TOKYO — North Korea has asked the U.N. Security Council to investigate the CIA’s “brutal medieval” treatment of terrorism suspects just as the council agreed to consider a resolution calling for Pyongyang to be brought before an international court for its own human rights violations.

In the wake of the Senate report released last week about secret CIA interrogations, North Korea is joining other nations in criticizing American practices, in what appears to be an effort to deflect attention from its own problems.

“The so-called ‘human rights issue’ in the Democratic People’s Republic of Korea is politically fabricated and, therefore, it is not at all relevant to the regional or international peace and security,” Ja Song-Nam, North Korea’s ambassador to the United Nations, wrote in a letter to Chad’s ambassador, the current council president.

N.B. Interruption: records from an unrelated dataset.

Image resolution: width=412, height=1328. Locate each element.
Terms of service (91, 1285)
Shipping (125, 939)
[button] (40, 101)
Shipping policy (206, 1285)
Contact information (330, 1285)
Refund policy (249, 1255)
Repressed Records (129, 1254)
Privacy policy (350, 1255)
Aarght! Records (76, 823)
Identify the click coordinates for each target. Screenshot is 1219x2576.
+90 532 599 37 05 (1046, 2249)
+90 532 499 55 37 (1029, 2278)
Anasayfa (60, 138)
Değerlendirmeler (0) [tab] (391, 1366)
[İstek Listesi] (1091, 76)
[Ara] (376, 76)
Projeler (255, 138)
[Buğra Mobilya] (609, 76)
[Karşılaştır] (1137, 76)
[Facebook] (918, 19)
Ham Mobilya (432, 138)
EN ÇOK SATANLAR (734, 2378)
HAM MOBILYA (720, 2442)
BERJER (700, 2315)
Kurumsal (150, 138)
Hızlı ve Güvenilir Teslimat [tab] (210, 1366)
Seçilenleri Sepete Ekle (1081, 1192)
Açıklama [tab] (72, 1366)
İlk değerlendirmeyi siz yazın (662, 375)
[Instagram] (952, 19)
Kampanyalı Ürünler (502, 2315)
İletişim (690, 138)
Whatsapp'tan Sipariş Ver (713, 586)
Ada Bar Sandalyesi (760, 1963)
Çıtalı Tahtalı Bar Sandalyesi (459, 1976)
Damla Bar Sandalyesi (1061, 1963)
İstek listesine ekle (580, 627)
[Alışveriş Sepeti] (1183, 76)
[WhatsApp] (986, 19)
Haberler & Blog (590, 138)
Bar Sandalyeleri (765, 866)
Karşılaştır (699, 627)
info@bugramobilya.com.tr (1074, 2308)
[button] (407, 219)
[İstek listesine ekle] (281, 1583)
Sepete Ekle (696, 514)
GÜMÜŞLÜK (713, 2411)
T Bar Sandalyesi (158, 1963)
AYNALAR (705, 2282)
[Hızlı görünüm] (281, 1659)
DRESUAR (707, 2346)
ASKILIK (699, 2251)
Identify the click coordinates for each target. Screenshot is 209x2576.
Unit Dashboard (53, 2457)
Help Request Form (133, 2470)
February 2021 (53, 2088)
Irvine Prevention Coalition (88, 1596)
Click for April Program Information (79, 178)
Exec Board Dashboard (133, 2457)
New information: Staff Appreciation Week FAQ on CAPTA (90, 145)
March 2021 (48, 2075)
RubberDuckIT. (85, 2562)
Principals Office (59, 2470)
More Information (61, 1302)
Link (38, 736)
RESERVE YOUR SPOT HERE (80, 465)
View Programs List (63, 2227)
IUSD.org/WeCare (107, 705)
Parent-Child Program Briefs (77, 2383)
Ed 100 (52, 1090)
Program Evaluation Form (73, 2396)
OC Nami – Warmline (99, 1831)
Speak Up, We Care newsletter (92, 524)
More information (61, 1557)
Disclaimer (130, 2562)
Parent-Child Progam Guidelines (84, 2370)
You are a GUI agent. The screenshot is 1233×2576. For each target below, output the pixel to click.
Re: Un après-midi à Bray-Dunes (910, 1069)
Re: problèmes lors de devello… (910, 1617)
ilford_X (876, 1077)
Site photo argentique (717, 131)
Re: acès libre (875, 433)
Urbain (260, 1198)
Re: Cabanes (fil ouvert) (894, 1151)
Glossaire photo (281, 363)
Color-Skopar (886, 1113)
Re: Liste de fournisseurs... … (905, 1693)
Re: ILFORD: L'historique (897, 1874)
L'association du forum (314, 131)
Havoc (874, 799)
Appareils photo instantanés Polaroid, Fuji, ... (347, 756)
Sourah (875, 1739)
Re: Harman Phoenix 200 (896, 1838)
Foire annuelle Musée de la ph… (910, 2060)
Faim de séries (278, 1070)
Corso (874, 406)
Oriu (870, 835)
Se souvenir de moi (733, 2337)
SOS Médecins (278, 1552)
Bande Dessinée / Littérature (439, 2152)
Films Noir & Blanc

“On the contrary, the recently revealed CIA torture crimes committed by the United States, which has been conducted worldwide in the most brutal medieval forms, are the gravest human rights violations in the world,” he added in the letter, according to the Associated Press.

Ja asked the council to look into the issue with a view toward establishing “a thorough probe into the CIA torture crimes.”

His objections came as the Security Council agreed to consider a resolution calling for North Korea’s leaders to be called before the International Criminal Court to answer charges of crimes against humanity.

A U.N. committee last month passed a resolution, sponsored by the European Union and Japan, condemning the North Korean leadership for decades of human rights abuses.